• _Exercise instructions_:
A word-for-word copy of all entries is required, without images.
_____
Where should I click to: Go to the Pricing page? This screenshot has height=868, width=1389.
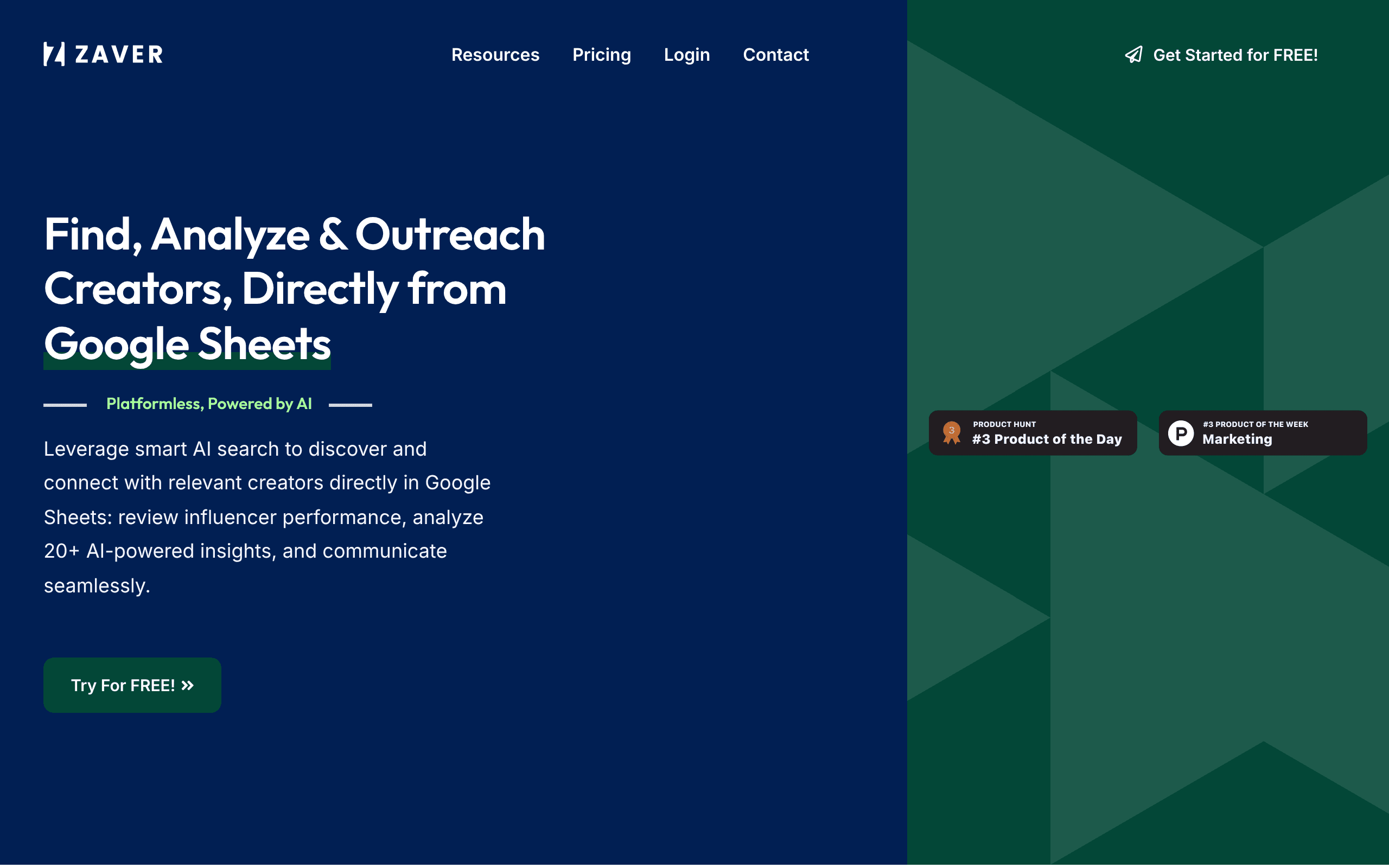coord(602,55)
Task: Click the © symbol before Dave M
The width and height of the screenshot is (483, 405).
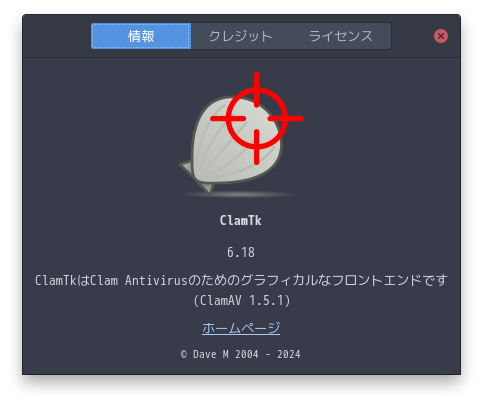Action: click(x=184, y=354)
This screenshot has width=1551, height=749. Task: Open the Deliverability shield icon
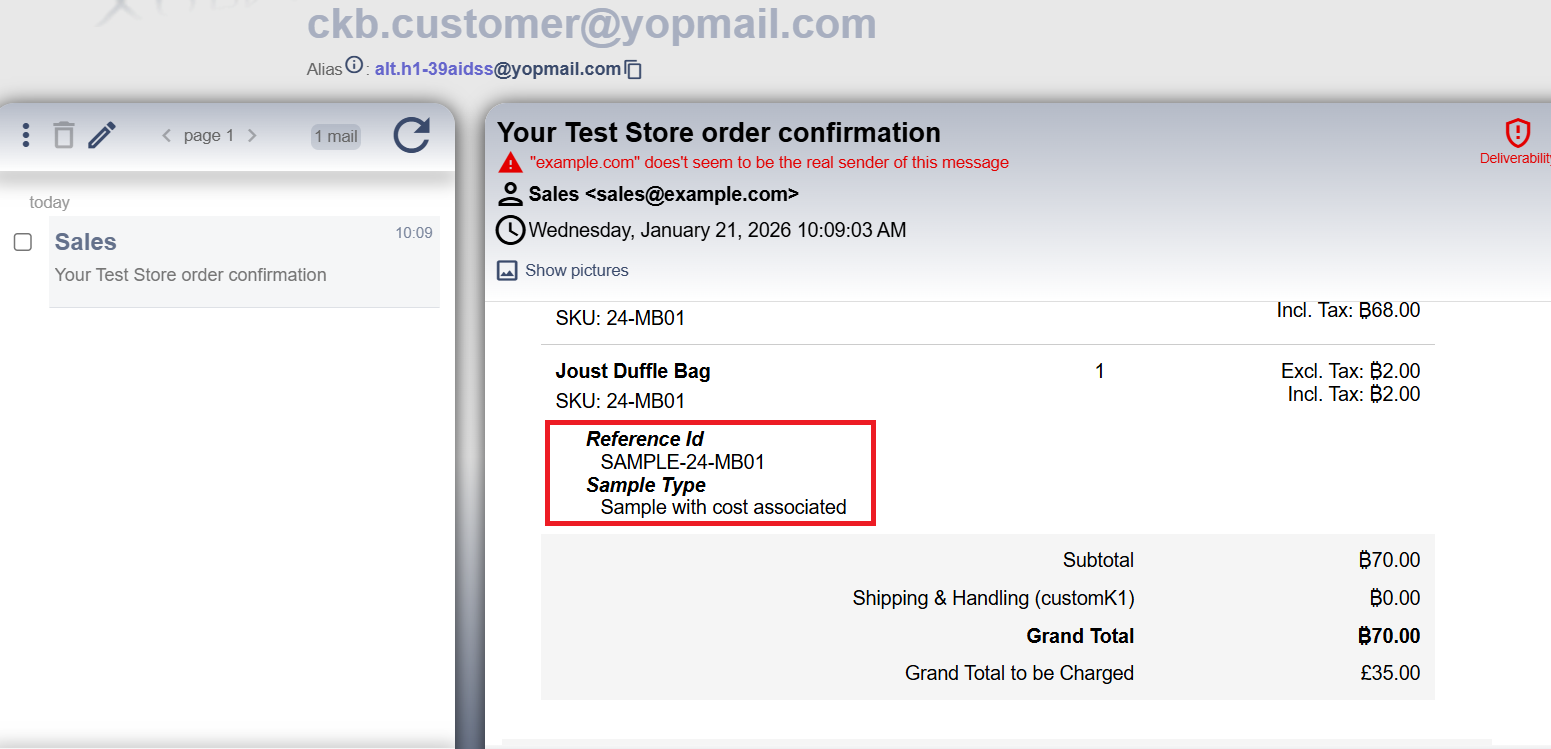click(x=1518, y=133)
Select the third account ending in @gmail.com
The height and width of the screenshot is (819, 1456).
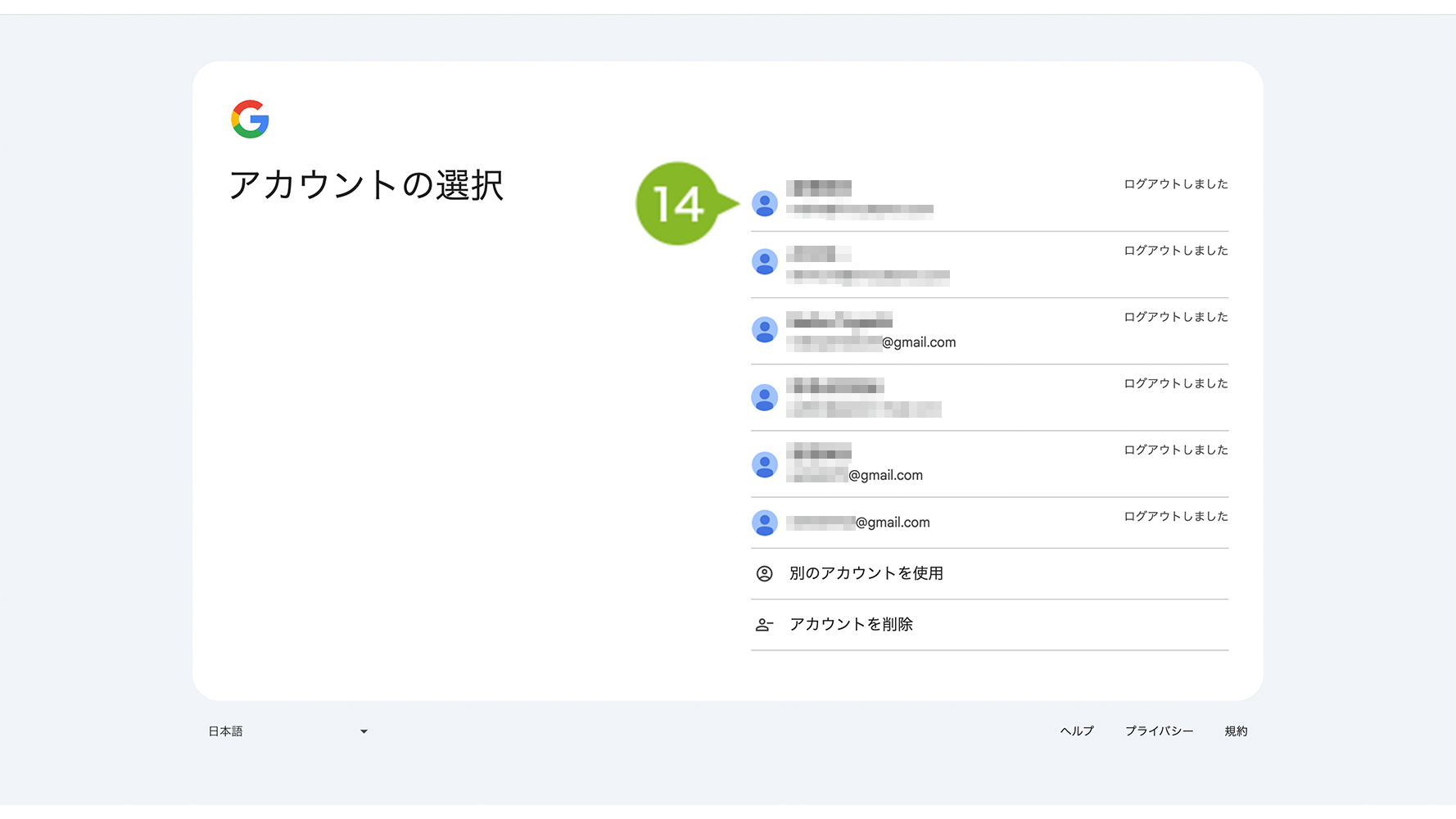[989, 331]
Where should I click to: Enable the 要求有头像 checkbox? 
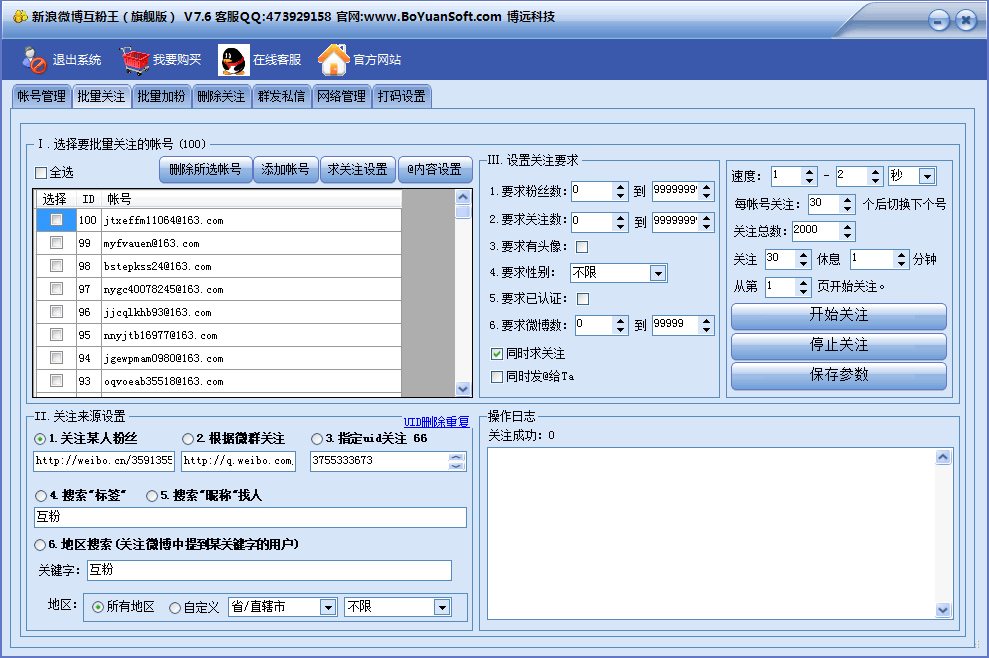coord(582,247)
_____
• _Response below_:
Where should I click to: Go to the Pricing page? This screenshot has height=868, width=1389.
coord(602,55)
Task: Click the © symbol before Dave M
The width and height of the screenshot is (483, 405).
Action: click(x=184, y=354)
This screenshot has width=1551, height=749. Task: Open the Deliverability shield icon
click(x=1518, y=133)
Select the third account ending in @gmail.com
The height and width of the screenshot is (819, 1456).
[989, 331]
Where should I click to: Enable the 要求有头像 checkbox? 
coord(582,247)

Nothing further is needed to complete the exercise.